"Attractive financial results." "Long-term strategic value." "Seven million young, high-income, loyal customers."
Those were the reasons, according to a company statement, why Capital One Financial Corp. agreed this week to pay $9 billion in stock and cash to buy online bank ING Direct.
The purchase price will consist of $6.2 billion in cash and approximately 56 million shares of Capital One stock worth $2.8 billion, based on a share price of $50.07, the average of closing prices for the 10-day period ended June 15, 2011.
The deal will vault Capital One up the ranks from the eighth to the fifth largest U.S. bank, based on deposits, according to the company.
Capital One CEO Richard D. Fairbank described the acquisition as a "game-changing transaction" that will create "a unique and valuable banking franchise."

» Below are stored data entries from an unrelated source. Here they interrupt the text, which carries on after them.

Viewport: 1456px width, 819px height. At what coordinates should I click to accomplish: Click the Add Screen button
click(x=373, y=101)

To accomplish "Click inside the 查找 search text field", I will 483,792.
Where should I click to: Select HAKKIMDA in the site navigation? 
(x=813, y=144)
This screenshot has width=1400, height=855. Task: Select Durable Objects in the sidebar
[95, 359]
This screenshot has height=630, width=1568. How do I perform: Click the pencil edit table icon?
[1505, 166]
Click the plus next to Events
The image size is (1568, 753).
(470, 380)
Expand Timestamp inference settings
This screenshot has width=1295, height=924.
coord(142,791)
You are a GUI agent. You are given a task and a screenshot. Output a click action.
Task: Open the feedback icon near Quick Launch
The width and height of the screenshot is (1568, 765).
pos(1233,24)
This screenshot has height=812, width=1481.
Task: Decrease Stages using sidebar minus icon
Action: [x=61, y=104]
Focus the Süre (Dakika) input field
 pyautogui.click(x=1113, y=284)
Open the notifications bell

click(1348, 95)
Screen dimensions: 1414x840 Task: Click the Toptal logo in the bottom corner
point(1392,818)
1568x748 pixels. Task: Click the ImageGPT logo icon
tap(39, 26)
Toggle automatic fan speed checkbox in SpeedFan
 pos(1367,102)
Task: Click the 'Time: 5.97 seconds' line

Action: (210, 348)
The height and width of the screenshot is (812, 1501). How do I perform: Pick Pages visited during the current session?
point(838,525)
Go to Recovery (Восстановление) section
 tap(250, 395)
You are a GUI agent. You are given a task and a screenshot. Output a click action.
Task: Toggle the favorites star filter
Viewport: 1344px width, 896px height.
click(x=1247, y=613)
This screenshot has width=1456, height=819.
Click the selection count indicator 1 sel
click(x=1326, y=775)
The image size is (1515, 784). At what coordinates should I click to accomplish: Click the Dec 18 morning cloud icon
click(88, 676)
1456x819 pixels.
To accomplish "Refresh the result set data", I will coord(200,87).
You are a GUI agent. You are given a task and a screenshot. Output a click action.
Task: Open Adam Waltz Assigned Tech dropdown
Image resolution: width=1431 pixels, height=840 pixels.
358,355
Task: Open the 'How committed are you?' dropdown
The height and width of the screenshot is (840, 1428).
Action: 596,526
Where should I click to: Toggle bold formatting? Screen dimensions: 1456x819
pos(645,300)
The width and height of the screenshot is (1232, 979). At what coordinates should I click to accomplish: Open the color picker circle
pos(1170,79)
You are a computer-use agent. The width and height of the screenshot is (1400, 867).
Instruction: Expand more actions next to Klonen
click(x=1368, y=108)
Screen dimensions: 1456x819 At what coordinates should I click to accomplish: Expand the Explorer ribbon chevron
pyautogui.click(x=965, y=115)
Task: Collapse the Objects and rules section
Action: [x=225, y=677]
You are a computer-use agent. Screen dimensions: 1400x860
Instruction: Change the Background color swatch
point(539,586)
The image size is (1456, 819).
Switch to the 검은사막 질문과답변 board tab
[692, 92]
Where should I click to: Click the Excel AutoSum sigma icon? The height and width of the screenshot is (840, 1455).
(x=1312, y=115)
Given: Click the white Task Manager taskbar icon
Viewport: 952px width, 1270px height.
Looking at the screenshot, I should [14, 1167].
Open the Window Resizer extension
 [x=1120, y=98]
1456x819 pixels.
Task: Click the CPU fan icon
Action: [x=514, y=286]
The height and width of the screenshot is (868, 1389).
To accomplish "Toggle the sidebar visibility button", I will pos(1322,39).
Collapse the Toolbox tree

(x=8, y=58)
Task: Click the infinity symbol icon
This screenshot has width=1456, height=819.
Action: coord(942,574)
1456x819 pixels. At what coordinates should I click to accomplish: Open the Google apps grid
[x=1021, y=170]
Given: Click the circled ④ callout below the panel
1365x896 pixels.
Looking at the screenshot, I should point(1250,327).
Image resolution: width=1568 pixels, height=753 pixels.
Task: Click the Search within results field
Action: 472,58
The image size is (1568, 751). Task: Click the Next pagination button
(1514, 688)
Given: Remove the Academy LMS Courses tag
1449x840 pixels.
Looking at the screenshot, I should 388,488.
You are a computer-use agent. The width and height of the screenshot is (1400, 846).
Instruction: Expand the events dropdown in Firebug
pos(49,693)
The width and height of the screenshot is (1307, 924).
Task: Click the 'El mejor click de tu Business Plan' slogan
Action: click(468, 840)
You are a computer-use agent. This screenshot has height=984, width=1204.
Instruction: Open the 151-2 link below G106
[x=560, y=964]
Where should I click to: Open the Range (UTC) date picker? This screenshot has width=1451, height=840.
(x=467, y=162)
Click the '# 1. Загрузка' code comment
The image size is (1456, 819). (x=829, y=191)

The company plans to save $90 million by consolidating systems, platforms and corporate staff functions and another $200 million annually by "optimizing management" of its deposit portfolio.
Customers of both banks can expect cross-selling campaigns that will promote each bank's products and services to the other's customers.
The transaction is subject to regulatory approvals in both the U.S. and the Netherlands, where ING Direct parent company ING Groep is located, and is expected to close in late 2011 or early in 2012, according to the Capital One statement.
Capital One Financial Corp. is a financial holding company. Capital One Bank, based in McLean, Va., has approximately 1,000 branches, most of which are located in New York, New Jersey, Texas, Louisiana, Maryland, Virginia and Washington, D.C.
In lieu of traditional branches, ING Direct offers banking services online and by telephone and U.S. mail. The bank also has seven cafes that offer Internet access, coffee and financial advice in Chicago, Honolulu, Los Angeles, New York City, Philadelphia, St. Cloud, Minn., and Wilmington, Del., where the company is headquartered.
So far, no hint of the deal has been posted on ING Direct's website.